Камера обскура - Страница 40


К оглавлению

40

Он повертел головой, досадуя на то, что завязаны глаза. Слуховых впечатлений было набрано за это время сколько угодно, а зрительных никаких – так что в конце концов не известно, как выглядит палата, какое лицо у сиделки, у доктора… Который час? Утро? Он выспался, окно, верно, открыто, ибо вот слышно, как процокали неторопливо копыта, а вот – шум воды, звон ведра – там, должно быть, двор, фонтан, утренняя свежая тень платанов. Он полежал некоторое время неподвижно, стараясь обращать невнятные звуки в соответствующие цвета и очертания, и вскоре услышал звуки другие – голоса Магды и сиделки в соседней, вероятно, комнате. Сиделка учила Магду правильно произносить. «Soucoupe. Soucoupe» [], – повторила Магда несколько раз и засмеялась.

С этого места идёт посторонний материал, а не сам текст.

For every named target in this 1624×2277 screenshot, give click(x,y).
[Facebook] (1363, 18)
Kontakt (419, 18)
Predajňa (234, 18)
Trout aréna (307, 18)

Неуверенно улыбаясь, чувствуя, что он делает что-то противозаконное, Кречмар осторожно освободил и поднял на брови повязку: оказалось, однако, что в комноте густая, бархатная темнота – не видать даже, где окно, нет ни малейшей щелки света. Значит, все-таки ночь, и притом безлунная, черная. Вот как обманывают звуки.

Весело звякнуло по соседству блюдце. «Cafe the non. Moi pas – tee» [].

Кречмар нащупал рядом столик, наткнулся на лампочку. Он щелкнул – раз, еще раз, – но темнота не сдвинулась с места: штепсель, вероятно, не был вставлен. Тогда он поискал пальцами, нет ли спичек, – и действительно, нашел коробок. В нем была всего одна спичка, он чиркнул ею, раздался звук, похожий на вспышку, но огонька не появилось. Он ее отбросил и почуял вдруг легкий запах горелого.

Странное явление…

«Магда, – позвал он громко. – Магда!»

Звук шагов и отворяющейся двери. Но ничто не изменилось – за дверью было тоже темно.

«Зажги свет, – сказал он. – Пожалуйста, света».

«Не смей трогать повязку, Бруно! – крикнул голос Магды, стремительно и уверенно приближаясь в беспросветном мраке. – Ведь доктор сказал… ах, Господи!»

«Как, как ты меня видишь? – спросил он заикаясь. – Я не… Моментально зажги свет. Слышишь? Моментально!»

«Тише, тише, не волнуйтесь», – заговорил по-французски голос сиделки.

Эти звуки, эти шаги, эти голоса двигались как бы в другой плоскости. Он был сам по себе, и они – сами со себе. И между ними и той темнотой, в которой он пребывал, существовала какая-то плотная преграда. Он напрягся, пялился, тер веки, вертел головой так и сяк, рвался куда-то, но не было никакой возможности проткнуть эту цельную темноту, являвшуюся как бы частью его самого.

«Не может быть, – с силой сказал Кречмар. – Я сойду с ума. Открой окно, сделай что-нибудь…»

«Окно открыто», – ответила она тихо.

«Может быть, солнца нет… Магда, может быть, когда будет солнце, я хоть что-нибудь увижу… Хотя бы мерцание… Может быть, очки…»

«Лежи спокойно, Бруно. Дело не в солнце. Тут светло, чудное утро, Бруно, ты мне делаешь больно».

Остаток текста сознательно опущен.